Sanctions-defying Venezuela eyes reset: Correction

 

Venezuela’s government is looking to reset relations with bondholders and other jilted creditors amid signs of a sanctions-defying economic recovery.





By Argus Media – Patricia Garip

Jan 18, 2022

In recent months, the Venezuelan economy has turned a corner thanks to rising oil production and exports, de facto dollarization and remittances from a 6mn-strong diaspora, international economists say. Hyperinflation has been tamed and GDP this year could shrink by as little as 3pc or even not at all, a modest feat that is eclipsed by an accumulated contraction of more than 80pc since 2013.

The more stable short-term outlook is mostly felt in the commerce and services sectors of Caracas, where scores of Venezuelan officials targeted by US and EU sanctions have few other places to spend money. Fuel shortages and blackouts persist but they are less severe than they used to be.

With the US-backed political opposition boxed in, President Nicolas Maduro’s government wants to re-engage the international financial community by signaling a willingness to restructure its obligations, with a focus on holders of sovereign debt as well as bonds issued by Venezuela’s national oil company PdV – a universe nominally valued at around $60bn.

“The lines of communication were never closed, but now they are more open,” a source close to the government tells Argus, acknowledging that a comprehensive restructuring and sustained recovery ultimately rest on a lifting of US sanctions.

With that possibility still off the cards, any buzz the government is hoping to generate has not trickled into the secondary bond market, despite some matching of buyers and sellers in recent weeks. Venezuela’s distressed debt is priced at only around 5¢ on the dollar and trading is thin, largely because the US government has a ban on US persons buying Venezuelan bonds, part of a punitive strategy that started in August 2017 with financial sanctions and which grew to cover oil in January 2019.

US institutional investors criticize the trading ban for tying their hands to the benefit of non-US bondholders, some of whom would probably rebuff any debt swap shy of a multiple of at least 10 times current prices anyway. For Caracas, the ban thwarts any comprehensive restructuring that would help to bring it out of the cold of US sanctions, its ultimate objective.

If the US were to lift the contentious trading ban, bond prices would likely rebound as Wall Street institutions waded back in, potentially bringing all parties back to the table to consider post-sanctions options. Aside from bond swaps, Caracas is promoting debt-for-equity deals along the lines of a transaction in the Dominican Republic last year. Eyeing private equity too, Uruguayan asset manager Copernico Capital Partners held a seminar today to discuss Venezuela’s “political-economic scenarios and debt perspectives”. Copernico also runs the Venezuela-focused Copernico Recovery Fund.

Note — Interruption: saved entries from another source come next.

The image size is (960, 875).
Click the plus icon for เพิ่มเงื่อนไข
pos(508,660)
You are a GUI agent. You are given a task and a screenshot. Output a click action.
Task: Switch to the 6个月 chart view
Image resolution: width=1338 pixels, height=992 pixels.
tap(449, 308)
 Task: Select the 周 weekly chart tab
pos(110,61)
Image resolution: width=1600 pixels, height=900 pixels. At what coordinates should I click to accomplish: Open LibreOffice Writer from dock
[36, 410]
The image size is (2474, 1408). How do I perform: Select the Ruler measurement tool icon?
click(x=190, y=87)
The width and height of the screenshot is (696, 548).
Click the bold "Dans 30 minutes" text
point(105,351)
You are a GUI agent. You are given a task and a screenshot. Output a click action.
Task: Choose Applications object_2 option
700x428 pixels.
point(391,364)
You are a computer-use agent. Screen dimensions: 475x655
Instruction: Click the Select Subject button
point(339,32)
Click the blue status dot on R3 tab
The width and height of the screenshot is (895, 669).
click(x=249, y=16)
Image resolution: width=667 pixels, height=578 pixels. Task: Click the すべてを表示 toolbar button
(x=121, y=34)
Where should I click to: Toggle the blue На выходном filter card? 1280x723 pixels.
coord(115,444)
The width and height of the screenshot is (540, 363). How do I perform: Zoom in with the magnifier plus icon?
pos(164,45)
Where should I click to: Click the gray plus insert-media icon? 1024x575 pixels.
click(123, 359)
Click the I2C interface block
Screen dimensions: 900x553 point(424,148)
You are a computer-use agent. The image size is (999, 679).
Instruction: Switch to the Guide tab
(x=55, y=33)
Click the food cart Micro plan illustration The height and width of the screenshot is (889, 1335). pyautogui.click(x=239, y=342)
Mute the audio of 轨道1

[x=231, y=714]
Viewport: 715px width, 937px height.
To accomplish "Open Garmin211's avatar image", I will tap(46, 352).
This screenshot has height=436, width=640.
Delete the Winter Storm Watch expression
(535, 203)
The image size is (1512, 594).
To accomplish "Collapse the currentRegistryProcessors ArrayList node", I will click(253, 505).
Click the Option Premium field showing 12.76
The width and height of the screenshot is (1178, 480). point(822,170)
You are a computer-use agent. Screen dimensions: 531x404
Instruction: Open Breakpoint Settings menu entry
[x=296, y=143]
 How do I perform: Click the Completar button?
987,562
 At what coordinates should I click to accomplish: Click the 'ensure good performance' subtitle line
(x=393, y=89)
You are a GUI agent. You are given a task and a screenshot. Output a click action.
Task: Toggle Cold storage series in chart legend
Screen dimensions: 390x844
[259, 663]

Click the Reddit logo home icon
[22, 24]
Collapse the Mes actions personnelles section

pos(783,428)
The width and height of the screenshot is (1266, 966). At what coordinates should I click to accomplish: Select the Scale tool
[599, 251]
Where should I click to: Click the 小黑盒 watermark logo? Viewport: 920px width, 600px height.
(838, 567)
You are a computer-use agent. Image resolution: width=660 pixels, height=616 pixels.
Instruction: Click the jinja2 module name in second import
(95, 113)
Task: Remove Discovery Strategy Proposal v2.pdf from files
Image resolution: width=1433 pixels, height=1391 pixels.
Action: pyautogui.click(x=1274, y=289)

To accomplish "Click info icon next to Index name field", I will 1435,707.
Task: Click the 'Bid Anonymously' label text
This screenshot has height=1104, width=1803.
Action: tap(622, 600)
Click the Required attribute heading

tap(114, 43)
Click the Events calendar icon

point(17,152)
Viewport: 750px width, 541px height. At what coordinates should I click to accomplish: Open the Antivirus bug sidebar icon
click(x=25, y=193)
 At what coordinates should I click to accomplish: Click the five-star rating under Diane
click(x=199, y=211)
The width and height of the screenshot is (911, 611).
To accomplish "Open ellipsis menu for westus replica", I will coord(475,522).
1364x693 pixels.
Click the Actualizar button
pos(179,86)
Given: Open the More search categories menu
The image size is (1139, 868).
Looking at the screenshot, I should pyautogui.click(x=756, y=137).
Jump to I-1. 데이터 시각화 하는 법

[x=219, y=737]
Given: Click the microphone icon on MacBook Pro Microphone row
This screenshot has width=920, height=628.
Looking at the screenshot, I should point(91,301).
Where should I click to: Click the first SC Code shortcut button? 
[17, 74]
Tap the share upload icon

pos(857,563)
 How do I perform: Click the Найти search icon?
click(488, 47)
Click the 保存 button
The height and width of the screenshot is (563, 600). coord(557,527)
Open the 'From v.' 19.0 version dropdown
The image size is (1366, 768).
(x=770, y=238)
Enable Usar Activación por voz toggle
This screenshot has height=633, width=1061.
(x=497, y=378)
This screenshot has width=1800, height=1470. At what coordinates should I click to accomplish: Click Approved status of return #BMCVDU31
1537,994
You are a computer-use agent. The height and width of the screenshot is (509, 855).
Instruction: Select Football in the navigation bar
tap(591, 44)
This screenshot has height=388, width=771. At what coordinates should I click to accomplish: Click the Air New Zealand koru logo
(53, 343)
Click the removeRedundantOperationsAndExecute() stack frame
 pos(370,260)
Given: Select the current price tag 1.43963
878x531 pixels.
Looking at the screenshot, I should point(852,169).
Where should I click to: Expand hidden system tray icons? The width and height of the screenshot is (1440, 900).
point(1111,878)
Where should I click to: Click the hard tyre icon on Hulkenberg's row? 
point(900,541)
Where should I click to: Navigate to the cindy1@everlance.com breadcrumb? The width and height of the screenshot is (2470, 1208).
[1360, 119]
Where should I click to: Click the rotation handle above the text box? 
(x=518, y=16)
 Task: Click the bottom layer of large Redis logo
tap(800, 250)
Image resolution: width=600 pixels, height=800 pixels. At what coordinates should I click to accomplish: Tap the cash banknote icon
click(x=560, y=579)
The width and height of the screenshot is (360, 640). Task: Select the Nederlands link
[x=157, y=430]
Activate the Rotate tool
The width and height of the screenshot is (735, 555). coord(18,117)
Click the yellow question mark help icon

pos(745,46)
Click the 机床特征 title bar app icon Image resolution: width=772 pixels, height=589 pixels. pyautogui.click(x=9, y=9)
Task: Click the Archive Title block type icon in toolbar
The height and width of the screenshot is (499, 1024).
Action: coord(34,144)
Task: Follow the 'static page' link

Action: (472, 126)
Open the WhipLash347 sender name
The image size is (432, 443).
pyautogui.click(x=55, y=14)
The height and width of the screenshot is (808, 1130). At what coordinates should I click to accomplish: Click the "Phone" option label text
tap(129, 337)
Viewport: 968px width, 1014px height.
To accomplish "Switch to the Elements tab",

Since taking office a year ago, US president Joe Biden’s administration has been running in place on Venezuela while it focuses on other domestic and foreign policy priorities. And it seems disinclined to change course ahead of November midterm elections, mindful that anti-Maduro sentiment pervades among Venezuelan and Cuban-American voters in swing state Florida. The White House is especially wary of perceptions that it might be appeasing Maduro and abandoning the democratic opposition, regardless of how ineffective the current US policy has been.

Charm offensive

Venezuela’s incipient charm offensive follows the formal disbanding of a debt restructuring commission created in 2019 by a US-recognized interim government led by Juan Guaidó, whose mandate was symbolically extended in early January. The former commission’s prominent members, including ex-planning minister and Harvard economics professor Ricardo Hausmann, was already functionally defunct. But by “throwing in the towel” on Venezuela’s colossal debt, the Guaidó camp may have given Maduro an opportunity to step in, one veteran Venezuela watcher says.

A privileged subset of bondholders that carry PdV 2020 instruments – the last bonds to fall into default in 2019 – is blocked by the US government from laying claim to the collateral in the form of shares in PdV’s US refining subsidiary Citgo. In an increasingly disputed relic of Biden predecessor Donald Trump’s failed “maximum pressure” strategy, Citgo is controlled by the Guaidó-led opposition. The US Treasury Department’s suspension of the PdV 2020 bondholders’ authorization to execute their claim will probably be renewed again this week. In parallel, the bondholders as well as arbitration claimants led by ConocoPhillips and Crystallex are pressing their cases in US courts.

Venezuela has at least $150bn in debt, including bonds, arbitration awards and bilateral obligations led by China.